The Dubai government recently passed a decree allowing expatriates to purchase freehold land plots in Dubai South, allowing overseas investors opportunities amidst the expected property boom as Expo 2020 approaches.
In Dubai, plots are available in both leasehold and freehold areas, with the former having a tenure attached to the plot, whereas for the latter, the investor owns outright. Expat investors could be hoping to build commercial or residential accommodation for themselves or development companies looking to sell to third parties.
Traditionally in Dubai, land has proved to offer far better returns than residential units, outperforming ready unit prices twice over since 2003. However, the ultimate value of the plot purchased is of course dependent on the final product built upon it, with more attractive initial prices offered before the infrastructure is complete and whilst nearby plots remain under construction.
The key areas in Dubai where freehold plots are currently available for sale are Dubai South, Business Bay and Pearl Jumeirah, as well as Al Furjan, Dubai Sports City and Jumeirah Village South. Older areas such as Bur Dubai, Karama and Qusais are excluded. However, plots are scarce to come by in the heart of Dubai.

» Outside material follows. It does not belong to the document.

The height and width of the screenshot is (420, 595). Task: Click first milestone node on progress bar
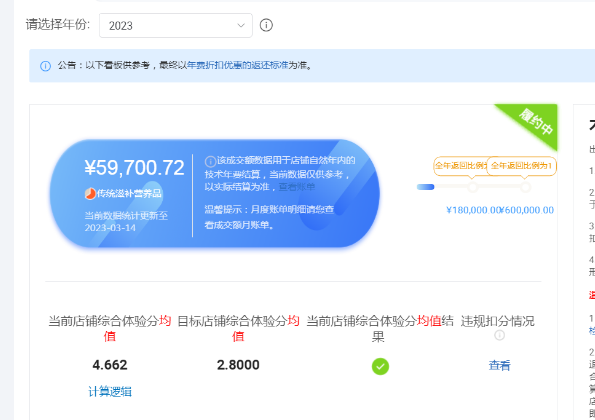(472, 187)
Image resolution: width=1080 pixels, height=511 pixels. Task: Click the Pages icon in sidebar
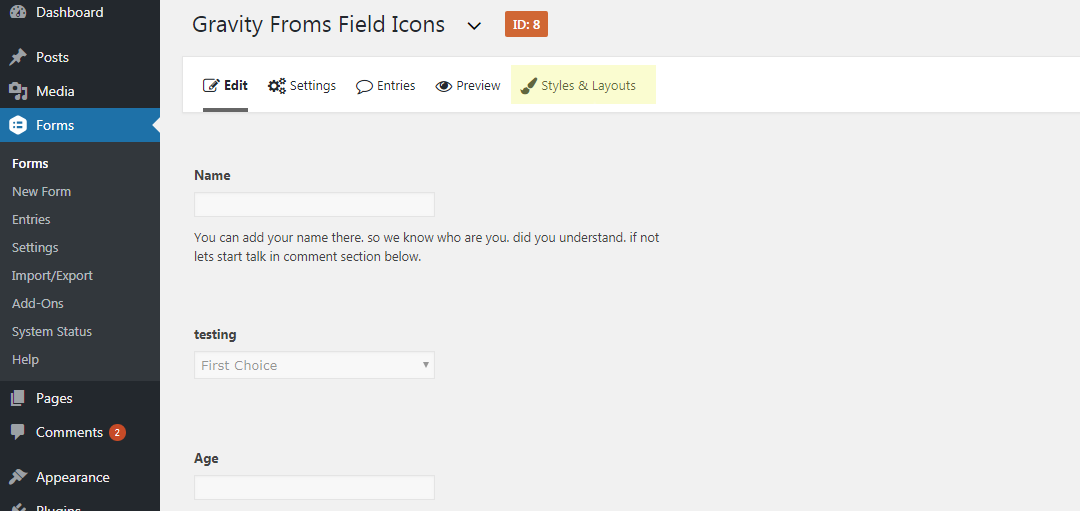(18, 398)
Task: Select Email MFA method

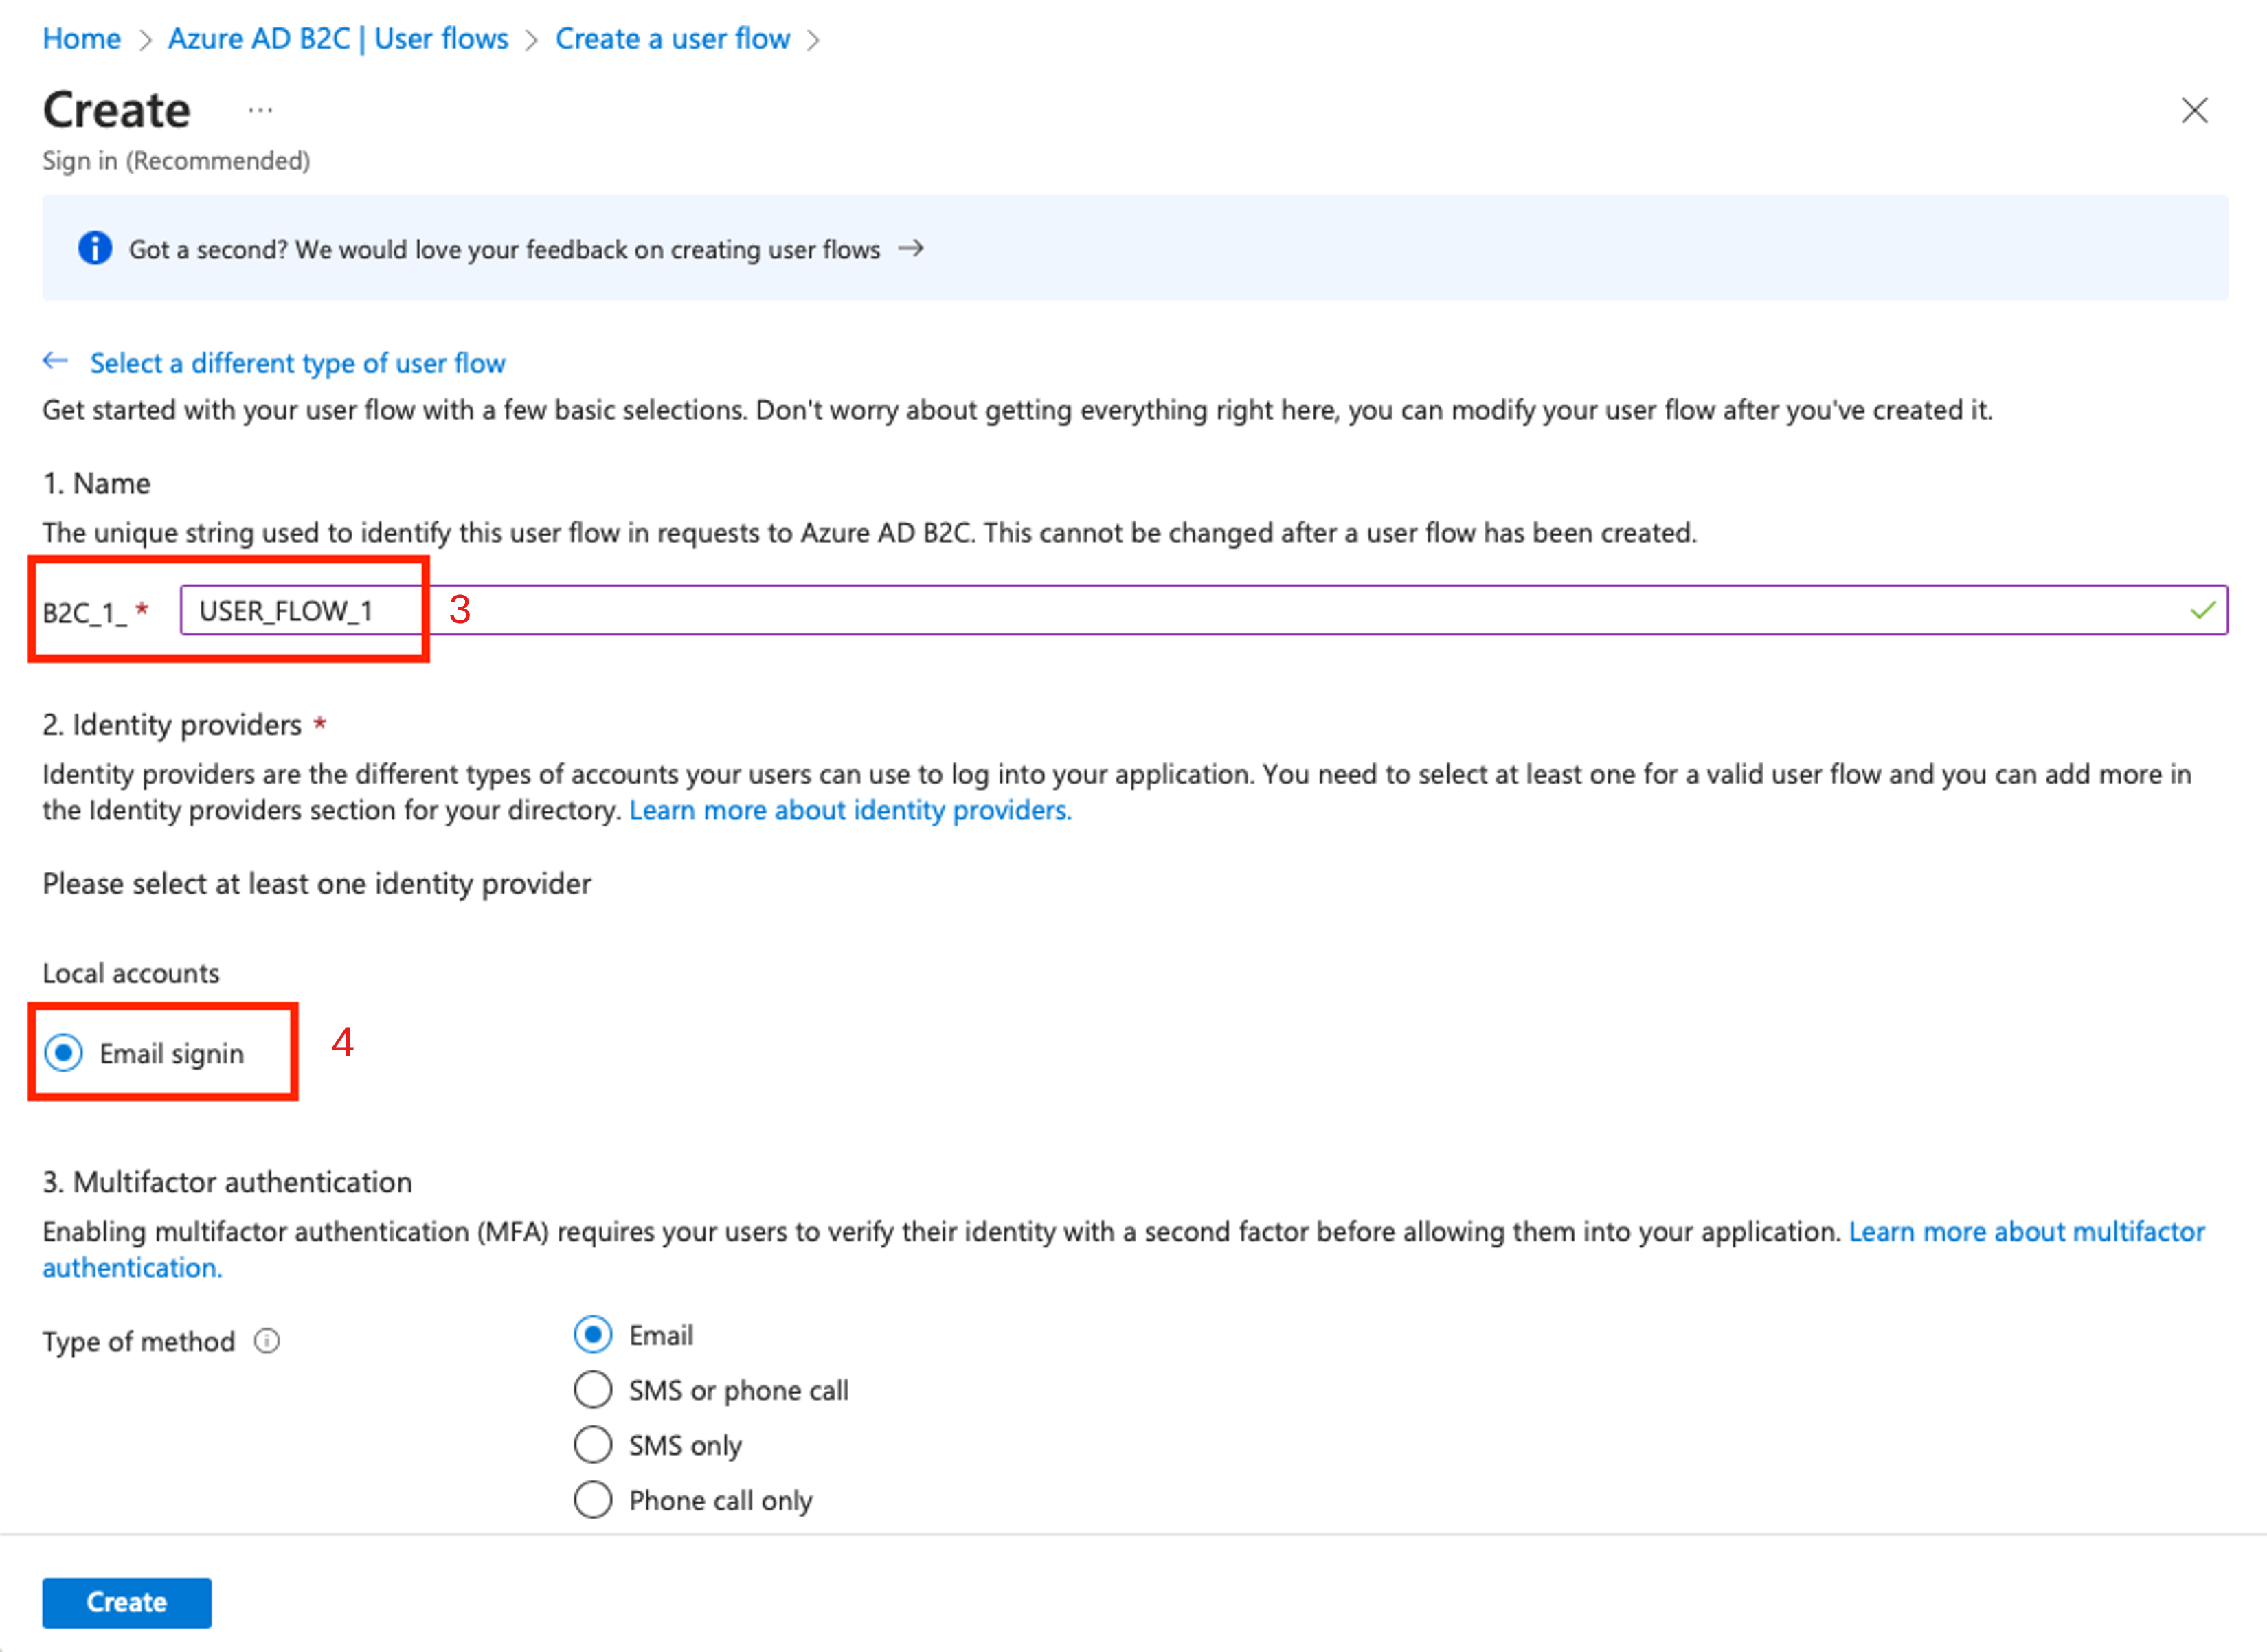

UAE associate of Savills, Edward Macura, explains: ‘The plots in higher demand are in the more established and mature areas of Dubai, such as Dubai Marina, Downtown and Jumeirah Lakes Towers, which are currently quite scarce. However, there is more of a selection in secondary locations such as Al Furjan, Dubai Sports City and Jumeirah Village South.’
Average Dubai plot prices can range from Dh60 per sq ft to Dh100 per sq ft in lesser locations such as Dubai Silicon Oasis and Dubai Sports City, informs Macura, growing to a sizeable Dh250 per square foot to Dh350 per square foot in prime postcodes such as Downtown Dubai and Dubai Marina.
Macura continued: ‘We are now seeing a number of expats also entering the market. Like we have seen in Emirates Hills and sections in Jumeirah, the buyer profile is varied. However, we see more traction from high net worth investor Indians, Pakistanis and other Arabs [particularly Lebanese], in addition to GCC investors and western European investors. Russian investor interest has dwindled in the past few years.’